*Document extract*:
Enter Roger Stritmatter, who would pore over the handwritten annotations in Oxford’s Bible (often in partnership with journalist-author Mark Anderson) for the next eight years, earning his PhD in Comparative Literature at the University of Massachusetts at Amherst.  Dr. Stritmatter’s dissertation The Marginalia of Edward de Vere’s Geneva Bible, presented in April 2000, stands as both a remarkable achievement in scholarship and a landmark event in the history of Shakespearean authorship studies.  The dissertation is also a powerful demonstration of insights and connections that become possible when the correct biography of “Shakespeare” is brought into alignment with historical documents (such as Oxford’s Bible) in relation to the poems and plays.

*What is being asked*:
Can you extract the portion of the Stritmatter passage that starts at "Enter Roger Stritmatter, who" and ends after "poems and plays."? The rows have nothing to do with this.

*Provided records*:
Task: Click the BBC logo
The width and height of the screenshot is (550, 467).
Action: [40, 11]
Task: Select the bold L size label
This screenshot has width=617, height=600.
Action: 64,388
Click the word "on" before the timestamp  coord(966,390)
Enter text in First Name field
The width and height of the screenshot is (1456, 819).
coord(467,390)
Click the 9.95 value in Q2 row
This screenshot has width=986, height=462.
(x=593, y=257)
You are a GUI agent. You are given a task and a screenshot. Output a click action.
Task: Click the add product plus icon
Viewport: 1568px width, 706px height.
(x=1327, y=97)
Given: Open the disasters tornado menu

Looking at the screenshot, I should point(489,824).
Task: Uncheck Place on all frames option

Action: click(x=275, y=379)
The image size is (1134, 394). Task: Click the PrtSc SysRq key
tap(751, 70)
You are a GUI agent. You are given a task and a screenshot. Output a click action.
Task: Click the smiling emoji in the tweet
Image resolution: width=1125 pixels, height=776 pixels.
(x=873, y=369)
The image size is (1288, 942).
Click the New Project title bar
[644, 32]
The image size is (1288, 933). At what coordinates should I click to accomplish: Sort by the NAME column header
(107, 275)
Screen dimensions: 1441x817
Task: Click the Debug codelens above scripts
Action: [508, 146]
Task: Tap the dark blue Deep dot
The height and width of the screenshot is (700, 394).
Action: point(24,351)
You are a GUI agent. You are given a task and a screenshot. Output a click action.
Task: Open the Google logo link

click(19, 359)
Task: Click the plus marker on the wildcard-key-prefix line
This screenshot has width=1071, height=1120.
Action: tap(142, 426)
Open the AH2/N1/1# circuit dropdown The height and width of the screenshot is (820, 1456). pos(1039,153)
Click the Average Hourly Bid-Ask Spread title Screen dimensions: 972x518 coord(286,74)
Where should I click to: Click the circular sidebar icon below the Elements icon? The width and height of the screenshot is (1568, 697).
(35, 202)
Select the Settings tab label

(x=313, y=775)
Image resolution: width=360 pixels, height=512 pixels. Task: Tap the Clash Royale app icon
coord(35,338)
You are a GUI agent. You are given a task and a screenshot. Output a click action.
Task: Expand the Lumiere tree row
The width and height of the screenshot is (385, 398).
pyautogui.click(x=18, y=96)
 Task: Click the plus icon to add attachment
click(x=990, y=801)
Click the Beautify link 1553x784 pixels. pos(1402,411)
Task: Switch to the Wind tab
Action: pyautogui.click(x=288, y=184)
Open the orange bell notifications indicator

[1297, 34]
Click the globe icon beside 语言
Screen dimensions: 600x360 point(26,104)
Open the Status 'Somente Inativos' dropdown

*Answer to the task*:
Enter Roger Stritmatter, who would pore over the handwritten annotations in Oxford’s Bible (often in partnership with journalist-author Mark Anderson) for the next eight years, earning his PhD in Comparative Literature at the University of Massachusetts at Amherst.  Dr. Stritmatter’s dissertation The Marginalia of Edward de Vere’s Geneva Bible, presented in April 2000, stands as both a remarkable achievement in scholarship and a landmark event in the history of Shakespearean authorship studies.  The dissertation is also a powerful demonstration of insights and connections that become possible when the correct biography of “Shakespeare” is brought into alignment with historical documents (such as Oxford’s Bible) in relation to the poems and plays.